**Stated task 1:** Please rewrite the listing, everything from the line containing "You are a GUI" down to the end of the listing, with "dropdown" changed to "menu" and nothing else altered.

**Page:**
★ ★ ★ ★
Loess Regression is the most common method used to smoothen a volatile time series. It is a non-parametric methods where least squares regression is performed in localized subsets, which makes it a suitable candidate for smoothing any numerical vector.
Introduction
Loess short for Local Regression is a non-parametric approach that fits multiple regressions in local neighborhood. This can be particularly resourceful, if you know that your X variables are bound within a range.
Loess regression can be applied using the loess()
on a numerical vector to smoothen it and to predict the Y locally (i.e, within the trained values of Xs). The size of the neighborhood can be controlled using the span
argument, which ranges between 0 to 1. It controls the degree of smoothing. So, the greater the value of span
, more smooth is the fitted curve.
The predictor variable can just be indices from 1 to number of observations in the absence of explanatory variables. If other explanatory variables are available, they can be used as well (maximum of 4).
Example
For this example we will try to locally regress and smooth the median duration of unemployment based on the economics
dataset from ggplot2
package. We consider only the first 80 rows for this analysis, so it is easier to observe the degree of smoothing in the graphs below.
data(economics, package="ggplot2") # load data
economics$index <- 1:nrow(economics) # create index variable
economics <- economics[1:80, ] # retail 80rows for better graphical understanding
loessMod10 <- loess(uempmed ~ index, data=economics, span=0.10) # 10% smoothing span
loessMod25 <- loess(uempmed ~ index, data=economics, span=0.25) # 25% smoothing span
loessMod50 <- loess(uempmed ~ index, data=economics, span=0.50) # 50% smoothing span
Predict Loess
# get smoothed output
smoothed10 <- predict(loessMod10)
smoothed25 <- predict(loessMod25)
smoothed50 <- predict(loessMod50)
★ ★ ★ ★
(Data entries)
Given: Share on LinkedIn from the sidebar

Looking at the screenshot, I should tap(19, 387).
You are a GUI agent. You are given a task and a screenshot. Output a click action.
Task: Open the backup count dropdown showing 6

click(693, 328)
★ ★ ★ ★
**Stated task 2:** Name every model object that the loess regression text creates with the loess() function.

**Right answer 1:**
You are a GUI agent. You are given a task and a screenshot. Output a click action.
Task: Open the backup count menu showing 6

click(693, 328)

**Right answer 2:** loessMod10, loessMod25, loessMod50